**Available records**
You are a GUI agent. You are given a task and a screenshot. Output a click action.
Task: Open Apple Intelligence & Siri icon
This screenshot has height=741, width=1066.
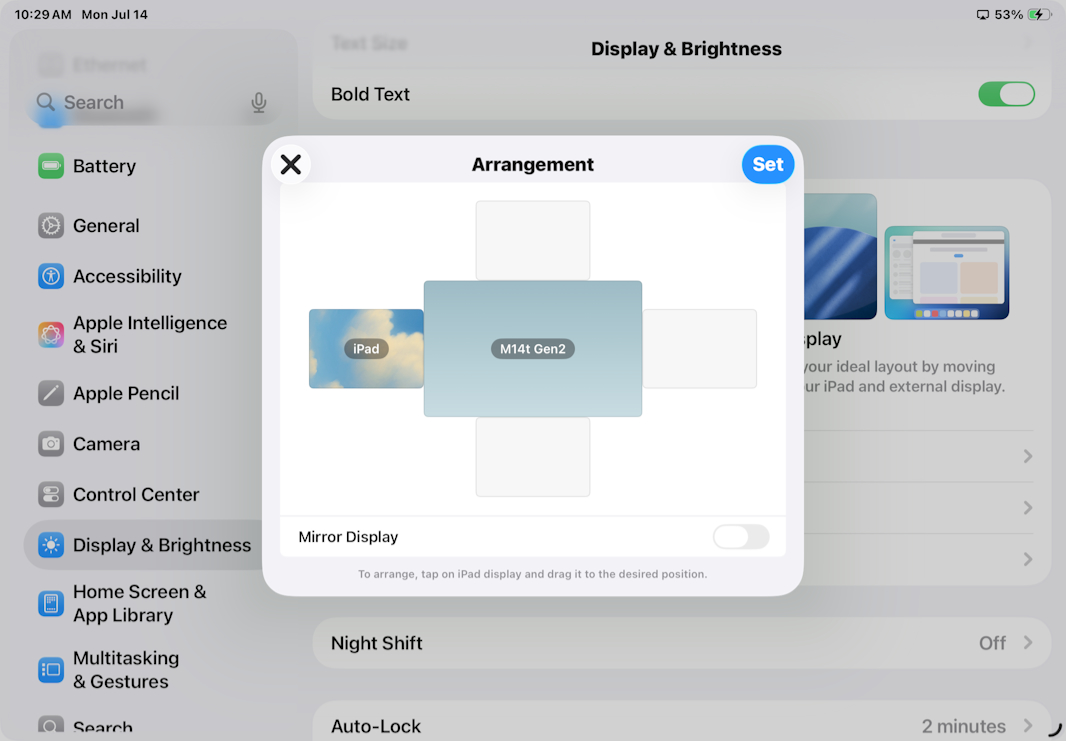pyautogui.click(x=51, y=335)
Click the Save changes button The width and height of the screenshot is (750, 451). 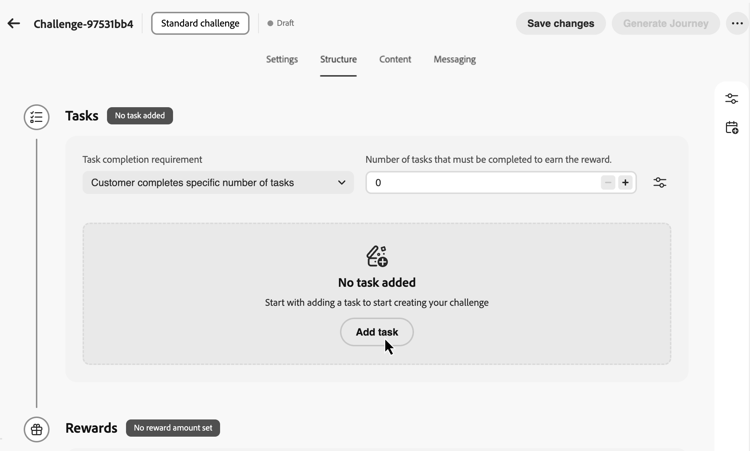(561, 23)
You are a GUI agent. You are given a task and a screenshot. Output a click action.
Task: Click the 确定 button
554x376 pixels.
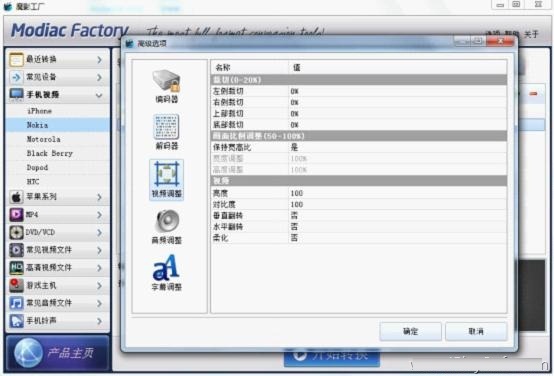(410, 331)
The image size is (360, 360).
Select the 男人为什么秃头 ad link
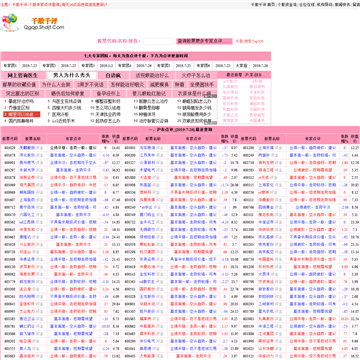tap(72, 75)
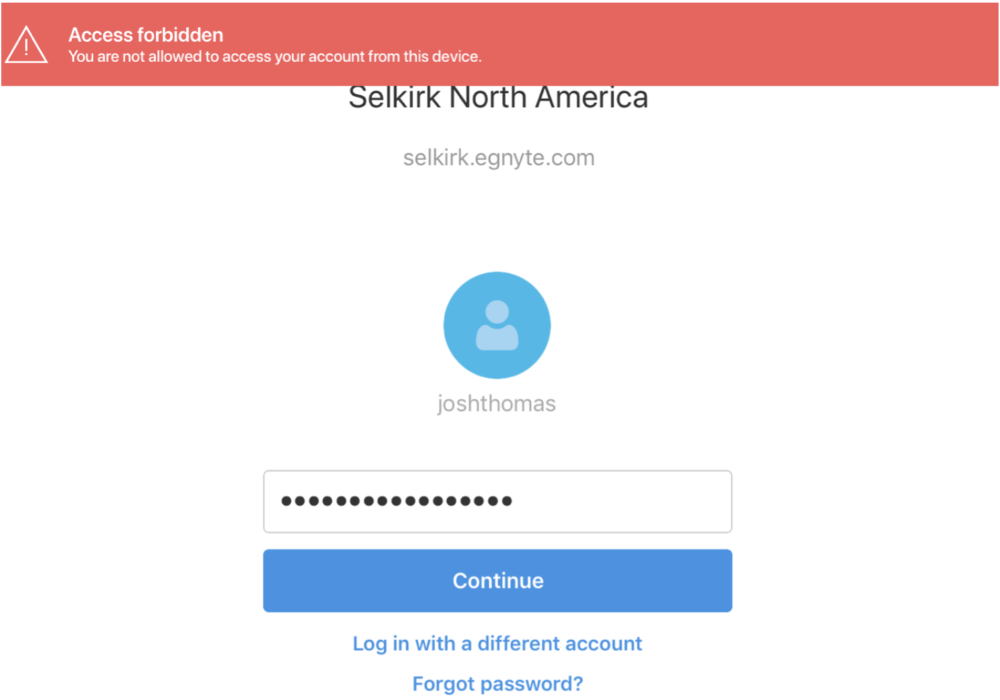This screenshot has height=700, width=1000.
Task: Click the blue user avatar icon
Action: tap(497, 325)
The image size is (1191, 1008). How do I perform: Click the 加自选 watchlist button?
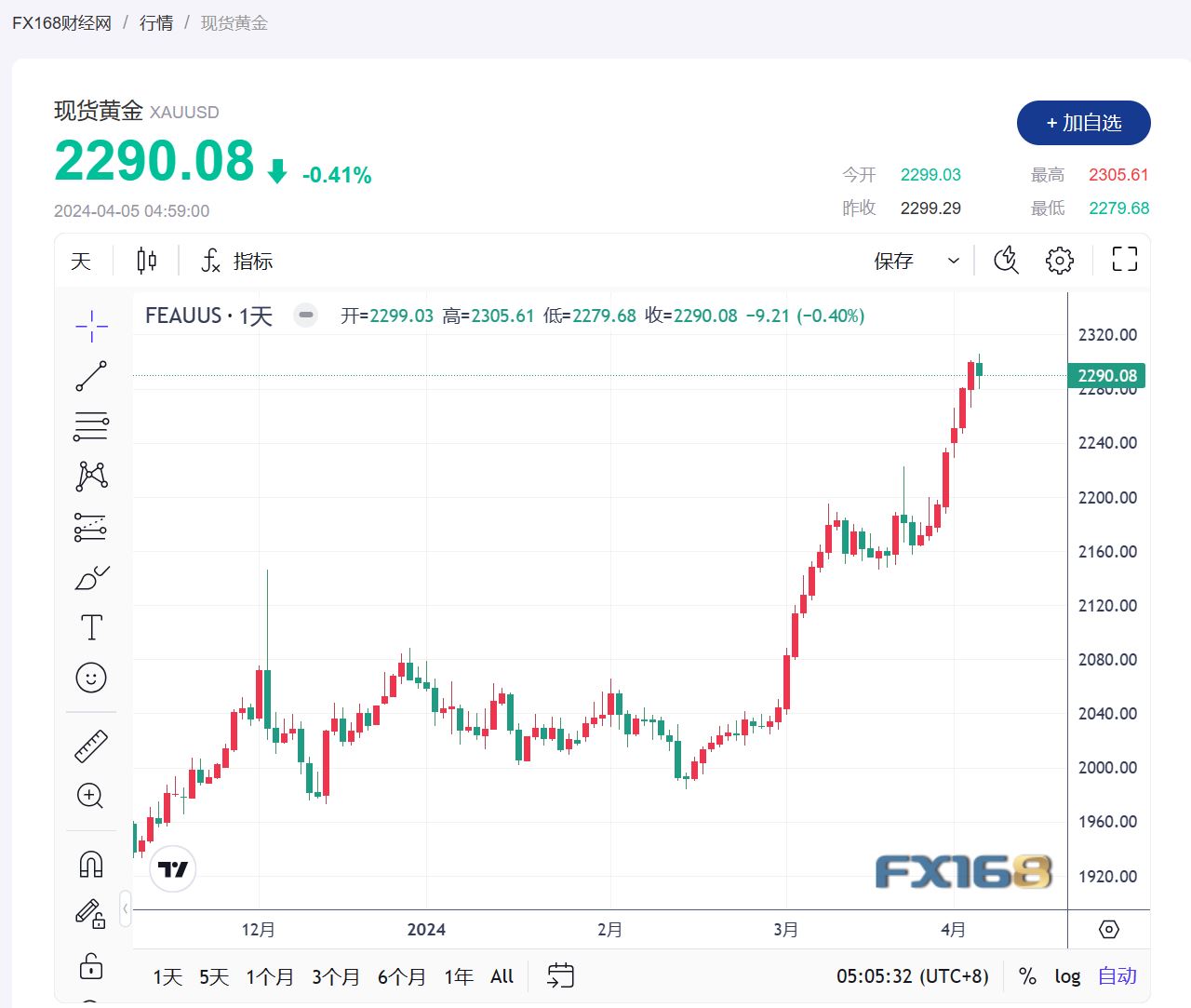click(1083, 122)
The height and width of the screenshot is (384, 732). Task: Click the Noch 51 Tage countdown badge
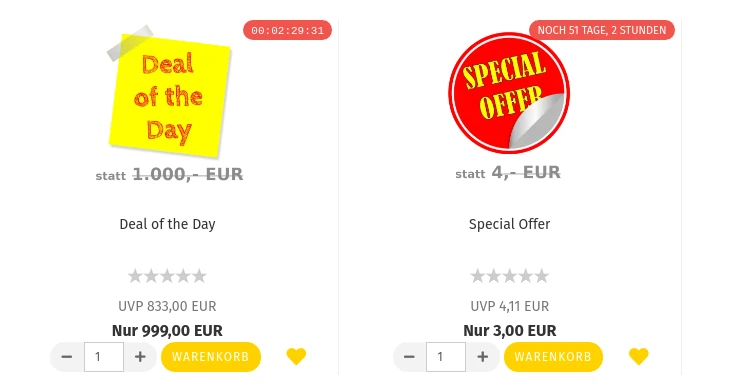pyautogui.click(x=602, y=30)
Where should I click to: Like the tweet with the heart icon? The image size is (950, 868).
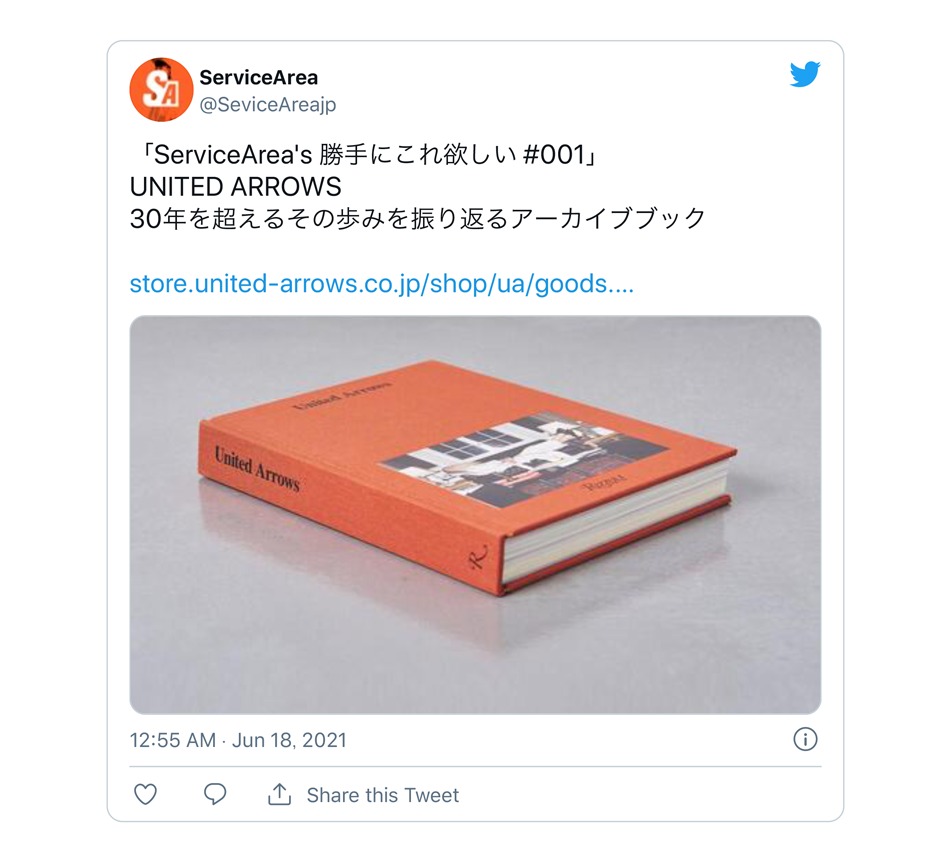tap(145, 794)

**Exercise instructions**
Starting from the line where "554x376 pixels." appears, copy every line through the end of the material, both ends included, but no pictures.

**Response for this exercise**
554x376 pixels.
(410, 331)
The image size is (360, 360).
Select the 男人为什么秃头 ad link
tap(72, 75)
This screenshot has height=700, width=1000.
Task: Click the blue user avatar icon
Action: tap(497, 325)
The image size is (1191, 1008). How do I perform: Click the 加自选 watchlist button?
click(1083, 122)
The height and width of the screenshot is (384, 732). Task: Click the Noch 51 Tage countdown badge
pyautogui.click(x=602, y=30)
Where should I click to: Like the tweet with the heart icon? The image size is (950, 868).
tap(145, 794)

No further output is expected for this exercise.